**Source passage:**
--- Begin ---

Sumo DD Spring Drilling

I walked over my neighbour's trial field with the Sumo and Dale areas. When I walked back over the field shortly after drilling I really didn't feel that optimistic about it - there was quite a lot of open slots and hair-pinning in sticky clay in the Sumo, and a pretty lumpy finish in the Dale area with quite a bit of smearing. Not a reflection on the drills' abilities because I don't think one would have chosen to go in these conditions.

Nevertheless, having just walked some of our Claydon drilled fields which were drilled on the same day and which we had to maschio after drilling, I was pretty impressed. The wheat has come much better than I had expected and is not looking anywhere near as yellow as some of the min-tilled wheat around. The emergence down the row is better than I would have hoped for and wheat plants seemed to have grown through some pretty thick mats of straw. The Dale area also looked better than expected, although it does move a lot more soil and I think could struggle with trash clearance on the narrow row spacing - finished product is still good considering though.

--- End ---

**Stated problem 1:** In the records, copy out the lines beginning at the line that contains "The width and height of the screenshot is (1454, 820)." and stopping after the line that contains "Action: [x=450, y=806]".

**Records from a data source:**
--- Begin ---

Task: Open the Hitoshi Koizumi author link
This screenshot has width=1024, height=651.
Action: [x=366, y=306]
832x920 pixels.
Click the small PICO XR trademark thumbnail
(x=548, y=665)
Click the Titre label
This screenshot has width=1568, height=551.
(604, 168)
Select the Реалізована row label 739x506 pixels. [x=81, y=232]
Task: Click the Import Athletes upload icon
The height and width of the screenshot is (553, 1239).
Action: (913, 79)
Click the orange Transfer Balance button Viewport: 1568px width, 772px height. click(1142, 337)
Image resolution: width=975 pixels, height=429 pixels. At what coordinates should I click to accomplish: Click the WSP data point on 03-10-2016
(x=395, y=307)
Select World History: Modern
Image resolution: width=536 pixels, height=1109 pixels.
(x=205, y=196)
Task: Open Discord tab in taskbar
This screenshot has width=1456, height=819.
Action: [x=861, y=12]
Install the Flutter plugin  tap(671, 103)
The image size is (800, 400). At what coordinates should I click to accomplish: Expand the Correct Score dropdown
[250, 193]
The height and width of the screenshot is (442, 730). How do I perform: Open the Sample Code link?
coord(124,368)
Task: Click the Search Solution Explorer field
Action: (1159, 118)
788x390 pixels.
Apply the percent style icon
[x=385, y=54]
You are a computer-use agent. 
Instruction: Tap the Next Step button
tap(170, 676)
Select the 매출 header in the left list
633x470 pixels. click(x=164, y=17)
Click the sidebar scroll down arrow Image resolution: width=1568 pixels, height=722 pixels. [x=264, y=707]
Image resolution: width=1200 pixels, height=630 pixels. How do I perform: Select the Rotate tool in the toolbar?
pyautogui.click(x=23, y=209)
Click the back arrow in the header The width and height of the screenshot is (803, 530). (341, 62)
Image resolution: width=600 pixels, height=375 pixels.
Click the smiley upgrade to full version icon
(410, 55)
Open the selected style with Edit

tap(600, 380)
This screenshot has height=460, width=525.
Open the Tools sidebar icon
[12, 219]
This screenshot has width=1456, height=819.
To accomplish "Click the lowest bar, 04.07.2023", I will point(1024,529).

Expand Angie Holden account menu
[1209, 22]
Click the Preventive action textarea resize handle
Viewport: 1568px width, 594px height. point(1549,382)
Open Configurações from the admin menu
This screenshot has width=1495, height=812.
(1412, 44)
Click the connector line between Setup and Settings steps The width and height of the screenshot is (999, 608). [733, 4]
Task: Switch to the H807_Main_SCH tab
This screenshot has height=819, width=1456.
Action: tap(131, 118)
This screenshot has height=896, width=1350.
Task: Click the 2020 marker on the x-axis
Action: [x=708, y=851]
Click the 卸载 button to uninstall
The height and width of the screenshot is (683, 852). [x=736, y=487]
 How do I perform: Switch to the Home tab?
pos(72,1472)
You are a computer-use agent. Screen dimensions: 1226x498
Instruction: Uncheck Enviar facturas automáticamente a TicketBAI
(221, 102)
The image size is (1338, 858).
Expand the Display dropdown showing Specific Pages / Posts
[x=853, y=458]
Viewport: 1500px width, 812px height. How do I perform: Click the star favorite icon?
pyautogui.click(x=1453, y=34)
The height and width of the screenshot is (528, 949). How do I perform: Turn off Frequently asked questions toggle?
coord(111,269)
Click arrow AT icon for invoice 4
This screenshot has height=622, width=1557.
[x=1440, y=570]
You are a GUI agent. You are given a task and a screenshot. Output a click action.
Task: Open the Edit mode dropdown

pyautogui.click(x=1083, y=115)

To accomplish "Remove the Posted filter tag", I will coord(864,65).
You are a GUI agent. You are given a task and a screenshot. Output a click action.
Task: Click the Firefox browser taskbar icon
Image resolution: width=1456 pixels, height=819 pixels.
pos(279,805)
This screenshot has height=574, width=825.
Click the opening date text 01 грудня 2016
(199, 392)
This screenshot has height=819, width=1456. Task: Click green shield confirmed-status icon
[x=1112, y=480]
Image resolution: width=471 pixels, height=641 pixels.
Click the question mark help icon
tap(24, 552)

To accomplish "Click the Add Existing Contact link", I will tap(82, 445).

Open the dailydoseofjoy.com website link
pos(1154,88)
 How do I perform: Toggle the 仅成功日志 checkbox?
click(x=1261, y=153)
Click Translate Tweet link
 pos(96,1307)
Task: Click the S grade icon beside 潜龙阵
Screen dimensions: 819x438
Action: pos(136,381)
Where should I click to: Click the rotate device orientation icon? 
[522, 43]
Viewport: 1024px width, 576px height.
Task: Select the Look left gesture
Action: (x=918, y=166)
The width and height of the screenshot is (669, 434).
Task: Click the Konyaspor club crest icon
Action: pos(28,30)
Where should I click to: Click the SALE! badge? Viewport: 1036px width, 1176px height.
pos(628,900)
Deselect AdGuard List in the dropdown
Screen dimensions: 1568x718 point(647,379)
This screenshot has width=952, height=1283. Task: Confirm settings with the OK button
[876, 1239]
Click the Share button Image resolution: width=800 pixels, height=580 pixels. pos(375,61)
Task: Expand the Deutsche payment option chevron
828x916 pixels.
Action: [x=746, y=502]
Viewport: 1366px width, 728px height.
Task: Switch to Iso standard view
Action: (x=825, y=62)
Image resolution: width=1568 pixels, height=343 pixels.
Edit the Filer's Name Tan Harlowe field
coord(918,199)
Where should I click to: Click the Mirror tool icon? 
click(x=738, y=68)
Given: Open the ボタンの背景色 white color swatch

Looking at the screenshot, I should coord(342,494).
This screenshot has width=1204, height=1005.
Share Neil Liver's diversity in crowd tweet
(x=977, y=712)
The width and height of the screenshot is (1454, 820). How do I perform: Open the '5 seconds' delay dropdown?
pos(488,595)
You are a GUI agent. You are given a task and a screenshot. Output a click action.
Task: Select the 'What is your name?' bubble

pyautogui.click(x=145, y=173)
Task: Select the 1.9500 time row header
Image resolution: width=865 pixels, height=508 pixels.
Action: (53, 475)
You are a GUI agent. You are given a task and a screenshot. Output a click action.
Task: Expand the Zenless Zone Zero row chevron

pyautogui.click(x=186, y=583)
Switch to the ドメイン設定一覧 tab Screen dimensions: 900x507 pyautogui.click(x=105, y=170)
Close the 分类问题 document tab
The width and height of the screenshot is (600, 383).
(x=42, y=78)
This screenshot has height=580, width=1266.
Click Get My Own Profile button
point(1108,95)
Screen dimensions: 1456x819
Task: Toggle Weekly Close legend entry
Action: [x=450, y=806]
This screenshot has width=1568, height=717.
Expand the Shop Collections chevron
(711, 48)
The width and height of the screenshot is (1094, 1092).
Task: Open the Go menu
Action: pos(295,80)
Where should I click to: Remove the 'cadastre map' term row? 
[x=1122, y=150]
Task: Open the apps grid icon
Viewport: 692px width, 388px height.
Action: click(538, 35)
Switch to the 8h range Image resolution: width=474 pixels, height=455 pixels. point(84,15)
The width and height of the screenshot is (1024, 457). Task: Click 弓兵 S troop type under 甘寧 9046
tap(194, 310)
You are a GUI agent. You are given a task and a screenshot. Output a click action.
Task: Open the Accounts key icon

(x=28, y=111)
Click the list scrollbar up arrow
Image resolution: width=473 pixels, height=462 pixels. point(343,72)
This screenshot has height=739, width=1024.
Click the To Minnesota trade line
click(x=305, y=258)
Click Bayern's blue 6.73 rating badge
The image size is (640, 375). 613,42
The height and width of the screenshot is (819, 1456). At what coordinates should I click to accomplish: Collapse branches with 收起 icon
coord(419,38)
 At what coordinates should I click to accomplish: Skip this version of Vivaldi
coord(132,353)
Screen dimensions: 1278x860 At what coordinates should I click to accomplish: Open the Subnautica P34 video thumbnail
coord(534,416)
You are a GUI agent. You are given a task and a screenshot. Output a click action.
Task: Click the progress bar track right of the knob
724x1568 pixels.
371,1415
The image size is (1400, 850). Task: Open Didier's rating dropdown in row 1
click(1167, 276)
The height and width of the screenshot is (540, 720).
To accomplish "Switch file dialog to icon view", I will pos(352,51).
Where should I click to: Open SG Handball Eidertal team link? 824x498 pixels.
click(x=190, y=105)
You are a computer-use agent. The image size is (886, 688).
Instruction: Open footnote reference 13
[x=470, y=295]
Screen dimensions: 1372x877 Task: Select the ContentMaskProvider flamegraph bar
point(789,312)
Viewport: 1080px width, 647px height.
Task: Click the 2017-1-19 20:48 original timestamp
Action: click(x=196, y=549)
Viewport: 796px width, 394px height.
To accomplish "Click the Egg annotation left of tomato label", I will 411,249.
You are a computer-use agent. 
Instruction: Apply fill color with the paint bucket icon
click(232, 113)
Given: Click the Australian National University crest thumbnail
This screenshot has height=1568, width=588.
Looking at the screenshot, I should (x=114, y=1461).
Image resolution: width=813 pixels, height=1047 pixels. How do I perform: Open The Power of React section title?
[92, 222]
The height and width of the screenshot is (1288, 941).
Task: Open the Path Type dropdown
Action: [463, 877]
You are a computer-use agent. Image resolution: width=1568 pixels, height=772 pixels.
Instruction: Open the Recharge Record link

--- End ---

**Stated problem 2:** Based on the spring drilling text, decide whether each statement agrees with it, answering yes or no and quoting the deciding words: (a) The Claydon drilled fields had to be maschioed after drilling. (b) The wheat looks more yellow than some of the min-tilled wheat nearby. (c) Walking the field shortly after drilling, the writer felt optimistic about it.

**Exercise solution 1:**
The width and height of the screenshot is (1454, 820). How do I perform: Open the '5 seconds' delay dropdown?
pos(488,595)
You are a GUI agent. You are given a task and a screenshot. Output a click action.
Task: Select the 'What is your name?' bubble

pyautogui.click(x=145, y=173)
Task: Select the 1.9500 time row header
Image resolution: width=865 pixels, height=508 pixels.
Action: (53, 475)
You are a GUI agent. You are given a task and a screenshot. Output a click action.
Task: Expand the Zenless Zone Zero row chevron

pyautogui.click(x=186, y=583)
Switch to the ドメイン設定一覧 tab Screen dimensions: 900x507 pyautogui.click(x=105, y=170)
Close the 分类问题 document tab
The width and height of the screenshot is (600, 383).
(x=42, y=78)
This screenshot has height=580, width=1266.
Click Get My Own Profile button
point(1108,95)
Screen dimensions: 1456x819
Task: Toggle Weekly Close legend entry
Action: [x=450, y=806]

**Exercise solution 2:**
(a) Yes: "which we had to maschio after drilling"
(b) No: "is not looking anywhere near as yellow as some of the min-tilled wheat around"
(c) No: "I really didn't feel that optimistic about it"